2. Warming up the gradient and loss function for each setup function before running @btime
doesn't change anything?
Reduced:
using BenchmarkTools
using Zygote
setup1() = x -> exp.(x)
setup2() = x -> exp.(x)
function train(loss, data)
_, back = pullback(loss, data)
back(1)
return
end
X = (1,)
loss1 = Base.splat(setup1())
println("initial, world: $(Base.get_world_counter())")
@btime train($loss1, $X)
println("re-run, world: $(Base.get_world_counter())")
@btime train($loss1, $X)
loss2 = Base.splat(setup2())
println("setup structurally identical new types, world: $(Base.get_world_counter())")
@btime train($loss2, $X)
loss1 = Base.splat(setup1())
println("re-setup initial, world: $(Base.get_world_counter())")
@btime train($loss1, $X)
Timings:
initial, world: 31482
1.129 μs (29 allocations: 816 bytes)
re-run, world: 31484
1.120 μs (28 allocations: 800 bytes)
setup structurally identical new types, world: 31486
11.829 ns (0 allocations: 0 bytes)
re-setup initial, world: 31488
1.136 μs (28 allocations: 800 bytes)
Factors which appear to make a difference:
abs2
, sin
and exp
, identity
and the binary x .* 1
failed) in the loss function itselfOk, this appears to be going beyond the scope of what Zygote can handle and into core compiler territory.
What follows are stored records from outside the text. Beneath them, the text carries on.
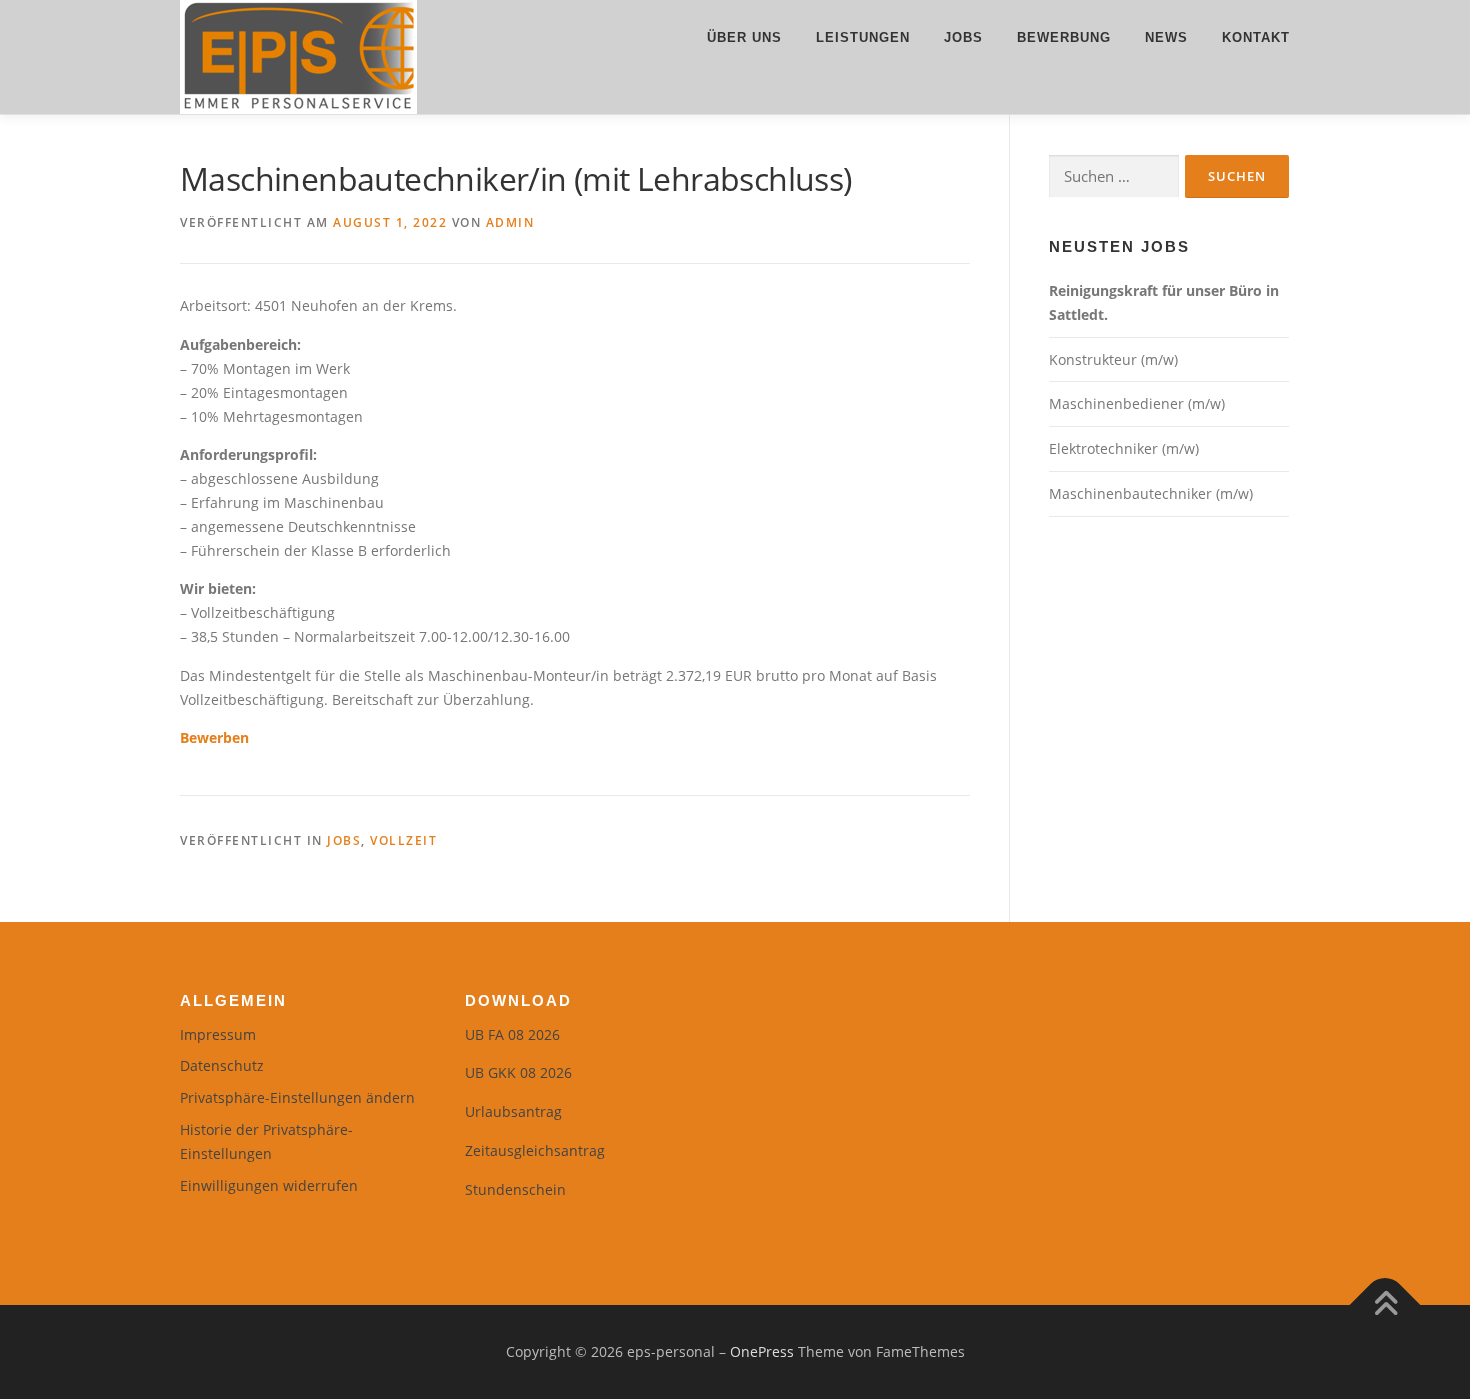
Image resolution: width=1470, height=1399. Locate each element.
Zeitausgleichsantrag (535, 1150)
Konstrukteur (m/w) (1113, 359)
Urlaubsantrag (513, 1111)
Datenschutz (222, 1065)
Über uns (744, 37)
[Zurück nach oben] (1385, 1305)
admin (510, 222)
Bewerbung (1064, 37)
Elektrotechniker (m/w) (1124, 448)
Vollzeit (403, 840)
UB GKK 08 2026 (518, 1072)
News (1166, 37)
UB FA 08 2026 (512, 1034)
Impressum (218, 1034)
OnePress (762, 1351)
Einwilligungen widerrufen (269, 1185)
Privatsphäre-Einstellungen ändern (297, 1097)
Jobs (963, 37)
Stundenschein (515, 1189)
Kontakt (1256, 37)
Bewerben (214, 737)
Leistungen (863, 37)
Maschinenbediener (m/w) (1137, 403)
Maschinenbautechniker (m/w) (1151, 493)
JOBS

If you run both functions through, code_adjoint
, they are identical. So are the loss functions themselves down to at least the typed IR level. However, we already have a divergence in the type-inferred IR of the gradient code in train
:
Loss 1:
MethodInstance for train(::Base.var"#86#87"{var"#1#2"}, ::Tuple{Int64})
from train(loss, data) in Main at /home/brianc/projects/juliamwes/fluxstuff/1206.jl:8
Arguments
#self#::Core.Const(train)
loss::Core.Const(Base.var"#86#87"{var"#1#2"}(var"#1#2"()))
data::Tuple{Int64}
Locals
@_4::Int64
back::ZYGOTE.VAR"#56#57"
Body::Nothing
1 ─ %1 = Main.pullback(loss, data)::TUPLE{ANY, ZYGOTE.VAR"#56#57"}
│ %2 = Base.indexed_iterate(%1, 1)::Core.PartialStruct(Tuple{Any, Int64}, Any[Any, Core.Const(2)])
│ Core.getfield(%2, 1)
│ (@_4 = Core.getfield(%2, 2))
│ %5 = Base.indexed_iterate(%1, 2, @_4::Core.Const(2))::Core.PartialStruct(Tuple{Zygote.var"#56#57", Int64}, Any[Zygote.var"#56#57", Core.Const(3)])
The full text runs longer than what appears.